Exercise objective >>
In the records below, find the line containing "Lageroprydning (52, 661)"; give it again exactly, along with every line that follows, and nothing else.

(Dataset entries)
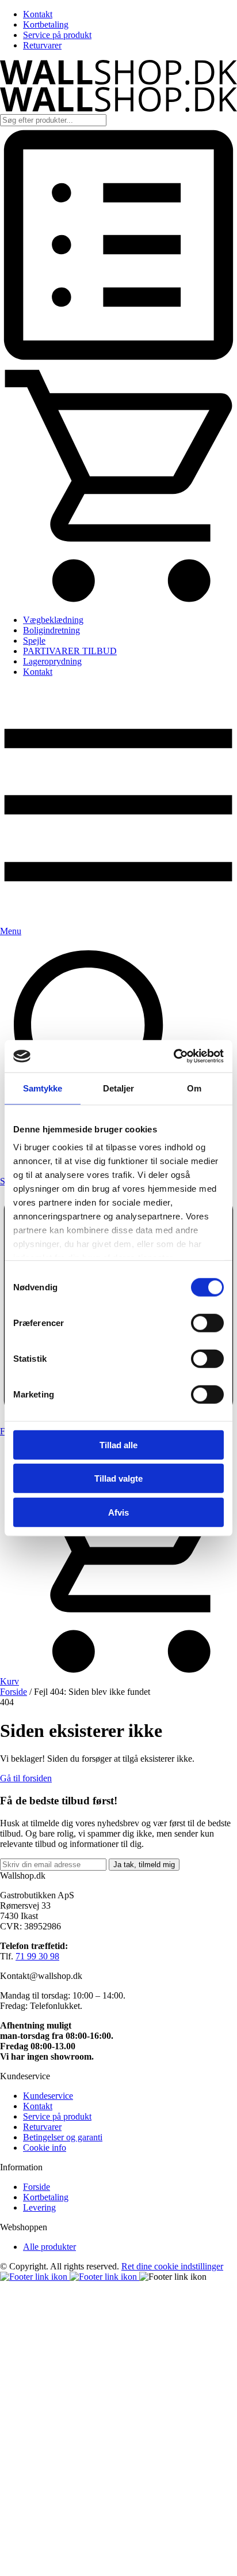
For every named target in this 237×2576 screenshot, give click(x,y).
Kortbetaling (45, 24)
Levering (39, 2207)
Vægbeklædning (53, 620)
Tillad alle (118, 1444)
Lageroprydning (52, 661)
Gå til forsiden (26, 1778)
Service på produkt (57, 35)
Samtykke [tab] (43, 1088)
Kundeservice (48, 2096)
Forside (13, 1692)
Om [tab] (194, 1088)
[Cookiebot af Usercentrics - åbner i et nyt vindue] (173, 1056)
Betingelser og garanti (62, 2137)
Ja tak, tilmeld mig (144, 1864)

Answer to the exercise >>
Lageroprydning (52, 661)
Gå til forsiden (26, 1778)
Service på produkt (57, 35)
Samtykke [tab] (43, 1088)
Kundeservice (48, 2096)
Forside (13, 1692)
Om [tab] (194, 1088)
[Cookiebot af Usercentrics - åbner i et nyt vindue] (173, 1056)
Betingelser og garanti (62, 2137)
Ja tak, tilmeld mig (144, 1864)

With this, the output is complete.